In keeping with our Autumn theme for the month of October, today we are listening to the one of my favorite jazz pieces, Autumn Leaves.
Autumn Leaves is a very famous jazz standard from the 1940’s. The actual melody is actually French, written in 1945 under the title, “Les feuilles mortes” which literally means “The Dead Leaves”.
Since its recording debut by singer Jo Stafford, many jazz artists have done renditions of this piece including Frank Sinatra, Miles Davis, Louis Armstrong, Tony Bennett, Natalie Cole, Nat King Cole, Bill Evans, Lionel Hampton, John Coltrane, Charlie Parker, and Dizzy Gillespie.

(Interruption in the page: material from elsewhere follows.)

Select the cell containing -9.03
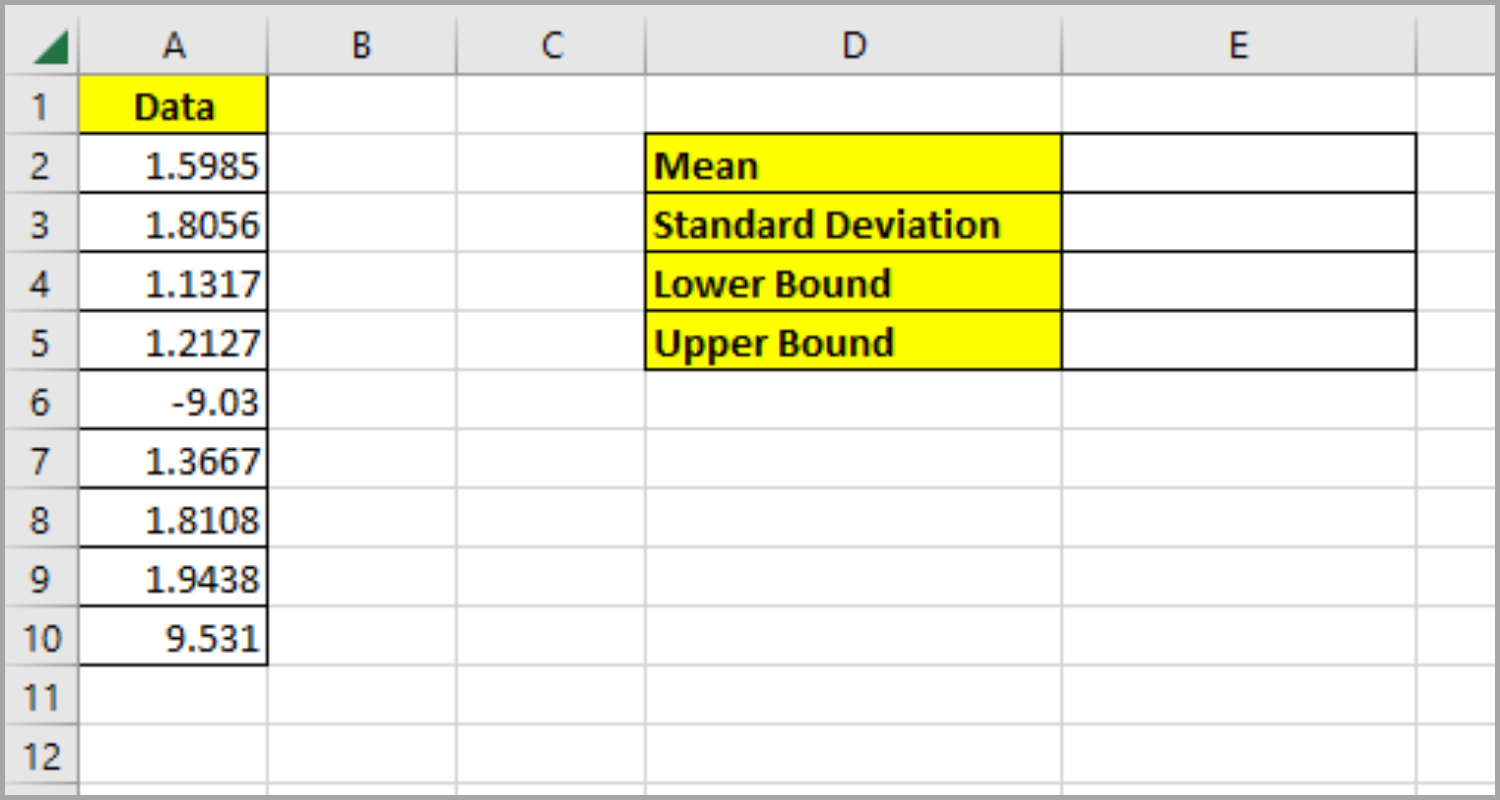The width and height of the screenshot is (1500, 800). [172, 400]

When you hear the song I think you’ll understand why it was - and still is - such a favorite. It was hard to choose a version for us to listen to this morning but I ended up with Nat King Cole.
About Nathaniel Cole
Nat Cole was born in Montgomery, Alabama in 1919. His father was a Baptist preacher and his mother was the church choir director. Nat started playing piano at a young age, mostly church music. Then he had classical training and eventually abandoned those studies for jazz. He added “King” to his name when he formed the “King Cole Trio” as a play on the children’s rhyme, Old King Cole.

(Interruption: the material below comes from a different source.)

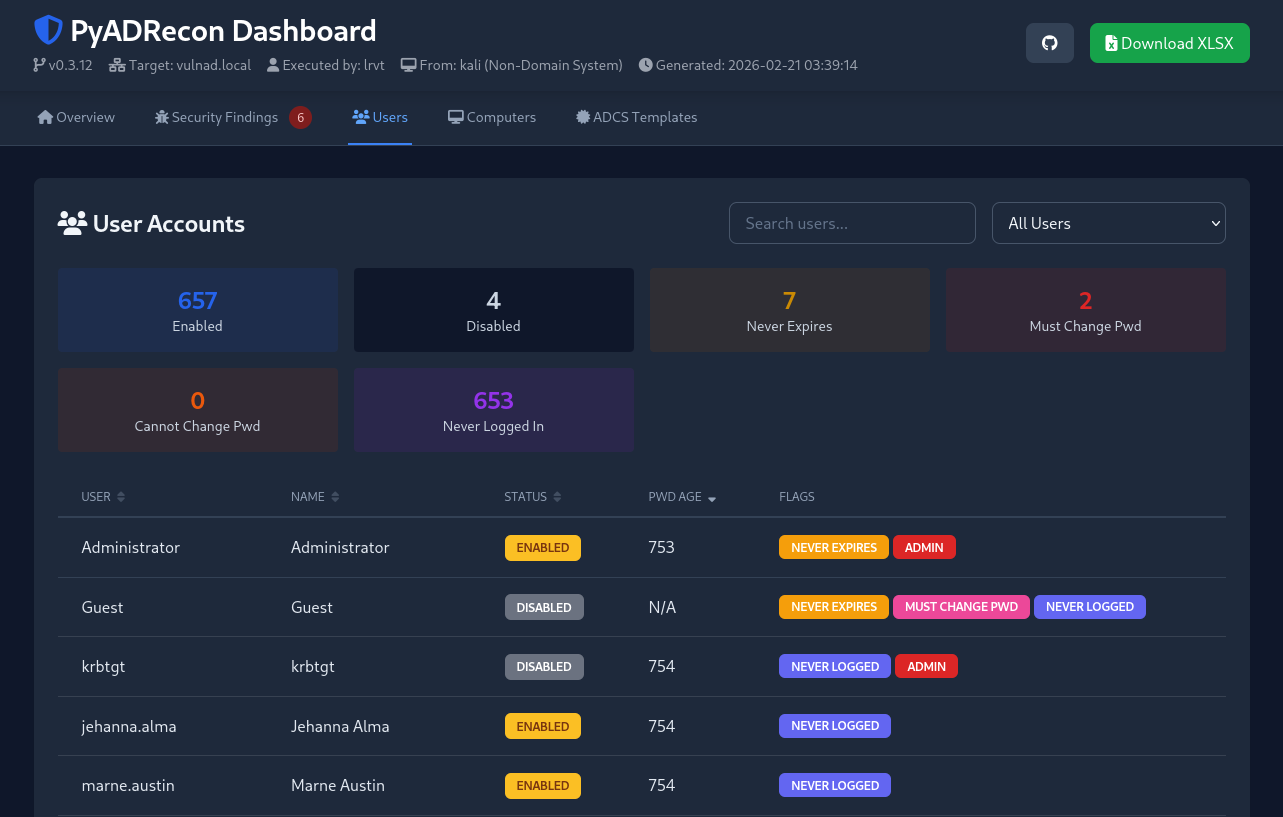Open the Overview tab
The width and height of the screenshot is (1283, 817).
76,117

Later, Nat would be known not for his piano playing, but his singing. He had a soft, smooth baritone voice that is now one of the most easily recognizable jazz voices.
As you listen. . .
As you listen, notice if the sounds you hear are smooth and connected or short and disconnected. Why do you think the arranger chose this approach?

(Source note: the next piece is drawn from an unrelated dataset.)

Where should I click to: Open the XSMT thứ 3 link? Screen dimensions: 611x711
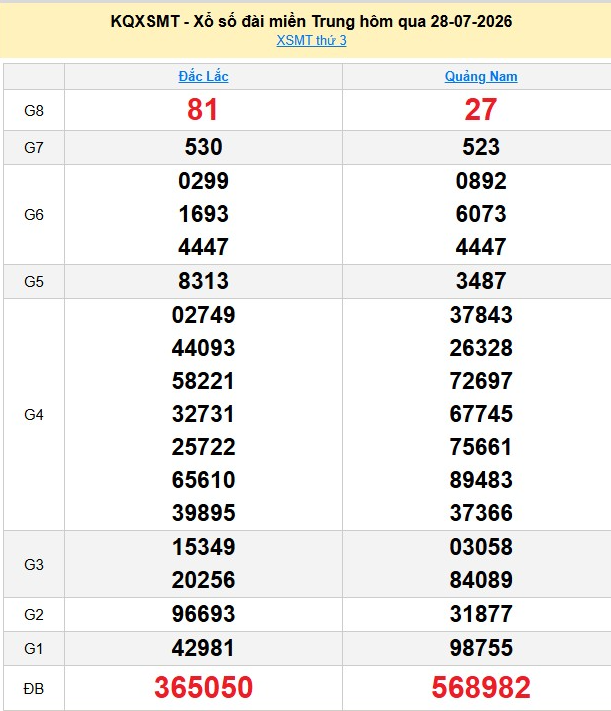pos(311,40)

My favorite part of this song happens at the very end, when the vocals are done and the strings play a lazy, falling phrase down as if to mimic the falling leaves. Listen for it - I think you’ll like it too.
The falling leaves drift by the window
The autumn leaves of red and gold
I see your lips, the summer kisses
The sun-burned hands I used to hold
Since you went away the days grow long
And soon I'll hear old winter's song
But I miss you most of all my darling
When autumn leaves start to fall
Enjoy your breakfast, your jams, and the autumn leaves.